The Xperia 10 boots Android Pie, and as we observed on the 10 Plus, this is a variation that stays closer to Google's own implementation than what we saw on the Xperia XZ3 last year. That's most obvious in the option to use the pill navigation (which Sony calls 'Swipe up on Home button') in addition to the classic nav bar. You can find the setting in the display menu, and enabling it makes the Xperia behave almost precisely like a Pixel phone.
Swipe up setting • Homescreen • App drawer • Folder view • Notification shade
There are unique Xperia bits on top, however - ones that are meant to help out with the tall aspect of the display. This smaller model is naturally easier to operate single-handedly than the Plus, but even so, the notification shade is pretty far up - one-handed mode to the rescue!
It's not a new thing, but we've grown to appreciate it on these 21:9 Xperias more than we used to on previous occasions. A quick double tap on the Home button shrinks the entire UI to one of the bottom corners and makes the notification shade conveniently reachable with one hand - good luck with that on the full-screen UI.
Then there's Side Sense - a custom drawer-like interface that can be triggered by tapping twice on a handle located on the side of the screen. You can move the handle up and down, adjust its size, and have it on either side or both sides. The menu itself is sort of a take on the Android Pie recent apps interface, which is notably missing from its intended location as a row in the app drawer. You can disable the handle from showing up over apps on a per-app basis, or you can turn off side sense entirely.
An inherent benefit of an extra long display is the ability to show more items in long lists - that includes boring stuff like the settings menu, and marginally more fun stuff like, say, Instagram. The benefits aren't at as great on the 10 as on the 10 Plus, because of the slightly different scaling and text fit, but there still are gains.
Another good use for a 21:9 screen is showing two apps in two larger-than-average halves of the said screen. The thing is that with Pie Google introduced much clumsier mechanics for going into multi-window and it affects all phones who adopt it.
There's a downside to the unusual aspect too, in that some apps may not be able to display properly in it. We ran into this with one of the benchmarks we do, but not the more common apps you're likely to use. Even so, the possibility for incompatibility is there.
Settings • Instagram (0.5 extra row) • Multi- window • and in landscape • Incompatible app
Sony also notably handles its own multimedia display and playback. Album features both photo and video support, can connect to the cloud and local network services and is pretty good at organizing galleries and doing the occasional light edit on a shot.
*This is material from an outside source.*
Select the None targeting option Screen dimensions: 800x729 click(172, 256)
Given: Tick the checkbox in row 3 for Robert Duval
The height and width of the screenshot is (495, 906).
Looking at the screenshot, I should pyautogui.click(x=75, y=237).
The Music app is simple and well organized, without lacking any important features. All the while, it looks very appealing with large format album art (and automatic art download) and a flat design. It also features Google cloud integration. There are also various options to tweak sound including the DSEE HX up-scaler and the Automatic optimization which work with wired headphones. Others, like aptX HD, are compatible with Bluetooth devices.
Album app • Photo Editor • Music app • Audio settings
The Xperia 10 has the Snapdragon 630 inside doing the number crunching, a familiar midrange chipset. Perhaps a little too familiar - it's been around since the fall of 2017 and, as was the case with the 10 Plus, we'd have liked to see a newer/faster chip powering the 10.
Anyway, the Snapdragon 630 has an octa-core 2.2 GHz Cortex-A53 CPU and the Adreno 508 GPU inside. The Xperia 10 can be had with 4GB of RAM in China and 3GB in the rest of the world, and we got the ROW package. Storage is 64GB regardless.
The Xperia 10 is off to a pretty bad start already in GeekBench, posting a slightly lower score than other phones with the same chipset in the multi-core test. And then higher-grade chips are even speedier, of course. Under single-core loads, the Xperia's numbers are closer to other S630-equipped rivals, but still that several points behind.
Higher is better
Higher is better
The less than stellar run continues into Antutu, where the Xperia 10 is trailing behind key rivals with even the S632-packing Moto G7 posting some 20% higher scores. Predictably, the phones with more powerful chipsets than that are way out of reach of the Xperia.
Higher is better
It's not exactly like the Xperia is any better in the graphics department, where its Adreno 508 is struggling with the FullHD resolution of the display. In the offscreen tests, it posts similar fps numbers as the other S636 devices, which are predictably behind the Snapdragon 660s of this world.
Higher is better
Higher is better
Higher is better
Higher is better
As we said when looking at the Xperia 10 Plus, the Xperia 10 comes off as underpowered for its price range. Both new and old devices can be had for the same money while offering superior performance.